水田信行の好奇心



「お前聞いてこいよ!」
「イヤや!お前が聞いてこい!」

後ろのほうでやいやい言っとるの全部聞こえとるで、水田くんと山口くん。ちら、と目をやると山口くんが話しかけてきた。なんやの。

「御堂筋くんがいつも話してる女の子って、付き合うとるんか?」
「ハァ?」

こいつも名前ちゃんと同じ事聞くんやな。なんでこうも付き合うとるとか付き合うてないとか聞いてくるんやろか。否定こそしないが自分で言うのもなんやから「うるさいで、早よ準備しい」とだけ言って二人より先に部室の外へ出て行った。


「やっぱ付き合うてないやん!適当言うなやノブ!」
「いや…でも結構見るんやて、二人でおるの。しかもめっちゃカワエエのや!」

ほんまかいな、と山口から疑いの目で見られる。確かにそうや。結構前から二人でおるのは見てる。密かに隠れて見るから、御堂筋くんにはバレてないはずや。それが昨日、一緒に帰っているのを目撃した。あの御堂筋くんが、やで。これは絶対何かあるはずや。ここ最近御堂筋くんのタイムが伸びてきてるのも、なんか関係してるんとちがうやろか。そう思って今日一日御堂筋くんに探りを入れようと目論んだ。
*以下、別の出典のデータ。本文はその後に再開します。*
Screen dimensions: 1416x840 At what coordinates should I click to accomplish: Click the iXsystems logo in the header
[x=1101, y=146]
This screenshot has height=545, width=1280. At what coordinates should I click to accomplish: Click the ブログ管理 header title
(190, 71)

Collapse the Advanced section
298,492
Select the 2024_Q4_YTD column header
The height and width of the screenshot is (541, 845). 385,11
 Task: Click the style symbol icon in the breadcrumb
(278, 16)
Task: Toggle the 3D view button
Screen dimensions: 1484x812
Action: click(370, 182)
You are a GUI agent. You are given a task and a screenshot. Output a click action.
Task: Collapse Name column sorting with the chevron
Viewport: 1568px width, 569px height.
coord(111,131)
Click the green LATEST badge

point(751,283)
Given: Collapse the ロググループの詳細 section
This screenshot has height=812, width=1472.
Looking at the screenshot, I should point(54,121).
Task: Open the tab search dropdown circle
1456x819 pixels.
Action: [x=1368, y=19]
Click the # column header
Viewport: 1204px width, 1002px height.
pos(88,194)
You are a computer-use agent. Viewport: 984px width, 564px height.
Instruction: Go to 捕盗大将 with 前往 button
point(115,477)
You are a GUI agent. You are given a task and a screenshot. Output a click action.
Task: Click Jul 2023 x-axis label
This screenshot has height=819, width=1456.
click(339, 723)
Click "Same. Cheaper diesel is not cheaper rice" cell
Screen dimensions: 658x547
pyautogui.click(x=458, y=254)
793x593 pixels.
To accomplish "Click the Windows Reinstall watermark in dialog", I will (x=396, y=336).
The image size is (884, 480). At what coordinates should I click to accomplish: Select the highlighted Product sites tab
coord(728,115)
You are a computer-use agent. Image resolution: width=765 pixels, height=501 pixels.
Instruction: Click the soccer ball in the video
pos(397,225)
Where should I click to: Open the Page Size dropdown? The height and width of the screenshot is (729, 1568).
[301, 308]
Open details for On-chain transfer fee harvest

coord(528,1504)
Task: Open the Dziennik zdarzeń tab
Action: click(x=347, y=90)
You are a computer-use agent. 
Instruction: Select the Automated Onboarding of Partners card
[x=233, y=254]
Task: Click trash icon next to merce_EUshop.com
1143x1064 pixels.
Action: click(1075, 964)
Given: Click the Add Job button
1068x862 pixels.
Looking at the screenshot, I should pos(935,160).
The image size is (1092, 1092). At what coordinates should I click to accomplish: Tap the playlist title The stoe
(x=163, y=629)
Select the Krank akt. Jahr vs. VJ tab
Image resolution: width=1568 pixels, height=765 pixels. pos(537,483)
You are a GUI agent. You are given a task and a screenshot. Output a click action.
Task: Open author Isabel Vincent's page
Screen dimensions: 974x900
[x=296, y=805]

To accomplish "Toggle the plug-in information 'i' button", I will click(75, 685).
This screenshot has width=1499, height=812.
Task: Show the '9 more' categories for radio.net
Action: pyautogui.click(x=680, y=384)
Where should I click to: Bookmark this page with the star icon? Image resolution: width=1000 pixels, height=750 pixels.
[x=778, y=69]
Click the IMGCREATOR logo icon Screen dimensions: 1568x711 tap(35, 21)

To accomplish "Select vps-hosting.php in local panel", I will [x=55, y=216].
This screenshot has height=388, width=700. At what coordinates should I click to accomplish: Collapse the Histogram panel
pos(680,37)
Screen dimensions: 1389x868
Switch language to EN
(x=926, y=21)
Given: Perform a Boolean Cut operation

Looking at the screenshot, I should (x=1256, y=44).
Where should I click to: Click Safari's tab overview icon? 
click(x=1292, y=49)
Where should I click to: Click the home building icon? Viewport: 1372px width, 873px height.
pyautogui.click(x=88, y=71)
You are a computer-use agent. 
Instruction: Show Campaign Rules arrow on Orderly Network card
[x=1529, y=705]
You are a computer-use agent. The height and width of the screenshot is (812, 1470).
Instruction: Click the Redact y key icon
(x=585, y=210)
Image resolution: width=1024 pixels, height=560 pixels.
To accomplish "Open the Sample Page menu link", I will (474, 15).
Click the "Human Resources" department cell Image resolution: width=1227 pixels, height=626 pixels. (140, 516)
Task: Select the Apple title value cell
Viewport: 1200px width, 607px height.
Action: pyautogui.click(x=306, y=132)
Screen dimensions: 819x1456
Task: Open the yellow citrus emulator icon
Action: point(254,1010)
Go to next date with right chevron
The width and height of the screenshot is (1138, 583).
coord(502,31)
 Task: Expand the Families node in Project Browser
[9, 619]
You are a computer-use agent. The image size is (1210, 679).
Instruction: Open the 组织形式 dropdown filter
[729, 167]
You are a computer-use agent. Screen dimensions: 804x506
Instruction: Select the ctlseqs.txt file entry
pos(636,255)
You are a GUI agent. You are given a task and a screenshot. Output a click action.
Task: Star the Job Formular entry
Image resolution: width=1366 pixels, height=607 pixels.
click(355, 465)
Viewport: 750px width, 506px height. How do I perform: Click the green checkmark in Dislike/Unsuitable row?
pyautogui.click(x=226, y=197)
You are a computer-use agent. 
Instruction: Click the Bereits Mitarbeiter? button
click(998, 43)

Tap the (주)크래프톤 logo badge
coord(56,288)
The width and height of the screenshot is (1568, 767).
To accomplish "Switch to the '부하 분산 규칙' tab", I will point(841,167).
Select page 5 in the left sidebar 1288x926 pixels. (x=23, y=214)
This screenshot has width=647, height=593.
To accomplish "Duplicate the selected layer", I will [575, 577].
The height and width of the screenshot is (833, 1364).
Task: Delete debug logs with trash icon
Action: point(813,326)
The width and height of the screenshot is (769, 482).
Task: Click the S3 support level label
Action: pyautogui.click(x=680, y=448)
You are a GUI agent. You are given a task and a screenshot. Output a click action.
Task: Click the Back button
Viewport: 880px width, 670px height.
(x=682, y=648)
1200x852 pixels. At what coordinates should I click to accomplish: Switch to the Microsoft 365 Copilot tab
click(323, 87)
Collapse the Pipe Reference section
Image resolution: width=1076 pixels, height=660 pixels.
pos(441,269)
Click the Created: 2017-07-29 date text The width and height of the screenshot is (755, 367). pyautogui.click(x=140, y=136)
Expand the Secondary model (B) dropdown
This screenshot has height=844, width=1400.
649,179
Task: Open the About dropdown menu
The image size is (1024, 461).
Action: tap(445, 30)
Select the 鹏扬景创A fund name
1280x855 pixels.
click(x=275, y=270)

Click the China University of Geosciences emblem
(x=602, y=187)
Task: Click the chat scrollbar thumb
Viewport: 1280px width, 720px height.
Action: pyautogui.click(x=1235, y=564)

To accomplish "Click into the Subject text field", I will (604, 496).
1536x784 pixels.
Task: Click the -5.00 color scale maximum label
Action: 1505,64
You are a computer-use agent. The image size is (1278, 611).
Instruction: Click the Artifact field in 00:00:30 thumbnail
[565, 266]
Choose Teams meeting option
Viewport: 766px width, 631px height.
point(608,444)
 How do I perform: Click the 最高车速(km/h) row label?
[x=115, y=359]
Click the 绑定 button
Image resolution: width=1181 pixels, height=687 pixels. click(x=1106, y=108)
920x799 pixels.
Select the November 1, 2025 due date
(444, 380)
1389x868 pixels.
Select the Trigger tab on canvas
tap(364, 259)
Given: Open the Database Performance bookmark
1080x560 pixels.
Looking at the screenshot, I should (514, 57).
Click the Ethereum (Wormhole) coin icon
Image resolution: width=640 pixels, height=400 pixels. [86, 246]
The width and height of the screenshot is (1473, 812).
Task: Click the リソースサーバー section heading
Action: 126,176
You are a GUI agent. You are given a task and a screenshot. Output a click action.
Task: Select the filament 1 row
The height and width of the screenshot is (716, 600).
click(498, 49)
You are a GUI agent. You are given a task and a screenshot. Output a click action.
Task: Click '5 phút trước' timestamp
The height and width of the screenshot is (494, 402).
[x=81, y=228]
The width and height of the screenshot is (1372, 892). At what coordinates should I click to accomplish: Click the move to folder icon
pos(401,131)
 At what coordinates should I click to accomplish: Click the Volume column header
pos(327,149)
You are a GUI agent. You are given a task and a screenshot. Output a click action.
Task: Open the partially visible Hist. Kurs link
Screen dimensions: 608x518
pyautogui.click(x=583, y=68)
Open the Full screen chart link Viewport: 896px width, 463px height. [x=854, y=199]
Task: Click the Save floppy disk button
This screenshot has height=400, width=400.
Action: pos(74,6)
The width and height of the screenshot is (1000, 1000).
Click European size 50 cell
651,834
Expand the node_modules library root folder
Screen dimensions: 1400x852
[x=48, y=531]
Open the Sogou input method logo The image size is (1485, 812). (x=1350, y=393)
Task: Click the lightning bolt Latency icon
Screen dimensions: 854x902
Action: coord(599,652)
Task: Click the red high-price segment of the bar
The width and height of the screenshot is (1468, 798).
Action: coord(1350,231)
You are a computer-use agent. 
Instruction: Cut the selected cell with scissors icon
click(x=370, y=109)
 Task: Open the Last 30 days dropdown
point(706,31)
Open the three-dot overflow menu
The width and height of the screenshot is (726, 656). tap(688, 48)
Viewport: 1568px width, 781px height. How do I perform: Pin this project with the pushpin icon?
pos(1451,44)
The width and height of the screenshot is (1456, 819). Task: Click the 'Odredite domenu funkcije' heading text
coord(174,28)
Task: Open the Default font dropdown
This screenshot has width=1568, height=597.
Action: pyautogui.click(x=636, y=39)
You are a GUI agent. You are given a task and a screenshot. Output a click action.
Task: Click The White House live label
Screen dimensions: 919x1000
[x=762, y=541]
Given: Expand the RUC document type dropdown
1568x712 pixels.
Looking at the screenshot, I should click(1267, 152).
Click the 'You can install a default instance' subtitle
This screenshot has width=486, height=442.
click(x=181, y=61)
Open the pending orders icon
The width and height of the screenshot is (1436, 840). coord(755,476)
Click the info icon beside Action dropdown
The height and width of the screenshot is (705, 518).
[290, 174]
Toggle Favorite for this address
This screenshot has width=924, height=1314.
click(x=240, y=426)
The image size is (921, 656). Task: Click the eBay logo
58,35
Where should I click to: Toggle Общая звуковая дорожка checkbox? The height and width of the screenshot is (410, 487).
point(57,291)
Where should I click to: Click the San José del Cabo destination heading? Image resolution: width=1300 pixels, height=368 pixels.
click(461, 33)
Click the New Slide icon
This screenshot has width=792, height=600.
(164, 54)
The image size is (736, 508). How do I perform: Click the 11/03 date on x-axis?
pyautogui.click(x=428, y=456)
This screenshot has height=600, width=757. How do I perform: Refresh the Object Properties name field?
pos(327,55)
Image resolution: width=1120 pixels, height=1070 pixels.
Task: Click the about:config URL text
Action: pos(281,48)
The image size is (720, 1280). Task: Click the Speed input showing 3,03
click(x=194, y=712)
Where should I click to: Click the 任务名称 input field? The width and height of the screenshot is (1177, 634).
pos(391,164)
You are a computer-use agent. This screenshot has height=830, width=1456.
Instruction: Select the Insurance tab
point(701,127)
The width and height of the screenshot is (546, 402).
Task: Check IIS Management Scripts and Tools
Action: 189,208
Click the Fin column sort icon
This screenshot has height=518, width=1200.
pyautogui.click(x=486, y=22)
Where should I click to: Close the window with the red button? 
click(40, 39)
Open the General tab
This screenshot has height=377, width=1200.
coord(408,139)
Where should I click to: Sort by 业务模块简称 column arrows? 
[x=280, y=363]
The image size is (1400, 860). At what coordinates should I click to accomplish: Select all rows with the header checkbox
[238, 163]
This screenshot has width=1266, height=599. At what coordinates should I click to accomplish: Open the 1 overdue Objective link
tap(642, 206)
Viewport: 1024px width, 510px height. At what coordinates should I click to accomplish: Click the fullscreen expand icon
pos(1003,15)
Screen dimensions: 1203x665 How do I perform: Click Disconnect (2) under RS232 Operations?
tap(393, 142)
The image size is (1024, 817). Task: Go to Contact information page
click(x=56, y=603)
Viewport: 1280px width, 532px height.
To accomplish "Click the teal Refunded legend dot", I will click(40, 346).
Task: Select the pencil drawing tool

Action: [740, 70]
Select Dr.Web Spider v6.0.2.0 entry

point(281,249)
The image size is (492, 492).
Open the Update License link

今日はAコースの練習レースや。スタートと同時に離されんうちに御堂筋くんの横につく。

「今日はええ天気やな、御堂筋クン!」
「見て分かるわ、無駄口叩くな阿呆」

こっちを一切見ようとはせずにそれだけ言うと引き離しにかかる。まだや!まだ諦めへんで!慌てて追いかけるとジロリと大きな目で睨まれた。

「御堂筋くんが一緒におる子、カワエエな!俺らの中でも噂なってんで」
「…ほうか」
「(そこは否定せんのやな…)それでな、御堂筋クンがもし付き合うてへんのやったら、色々知りたいなー思ってな、あの子の事」

因みにクラスの友達からも言われてんのや。あのヒョロ長い男、チャリ部んとこのやろ?紹介してくれ、てな。周りの奴らは御堂筋くんとその女の子が付き合うてるとは思ってもないみたいやけど。

「…やめや」
「ん?何?」
「名前ちゃんにちょっかい出すのやめろ言うとんねん」

そう言うと御堂筋くんは一気に加速してもうた。あかん、追いつけへん。それより何や?今の。やっぱ付き合うとるんか?名前ちゃん、いうのかあの子。待って、御堂筋くん、俺まだ聞きたいことめっちゃあんのやけど!抑えきれない好奇心を胸にケイデンスをあげて御堂筋くんの後を追った。


「山口!やっぱ御堂筋くんの彼女や!」
「は?なんで分かるんや」
「それがな、…あ!御堂筋くん」
「なんやの」

部活を終えたところに御堂筋くんがやってきた。心底うざったそうに見てくるけどこの際どーでもええわ!

「やっぱり御堂筋くんの彼女やったんやな!」
「せやったらなんなん?騒々しいわ、黙ってくれる」

ホラな、と言わんばかりに山口の顔を見た。驚いてる。めちゃめちゃ驚いてる。せや、否定せんのや、彼女やいうことに。この日の任務を終えた俺は清々しく部室を去った。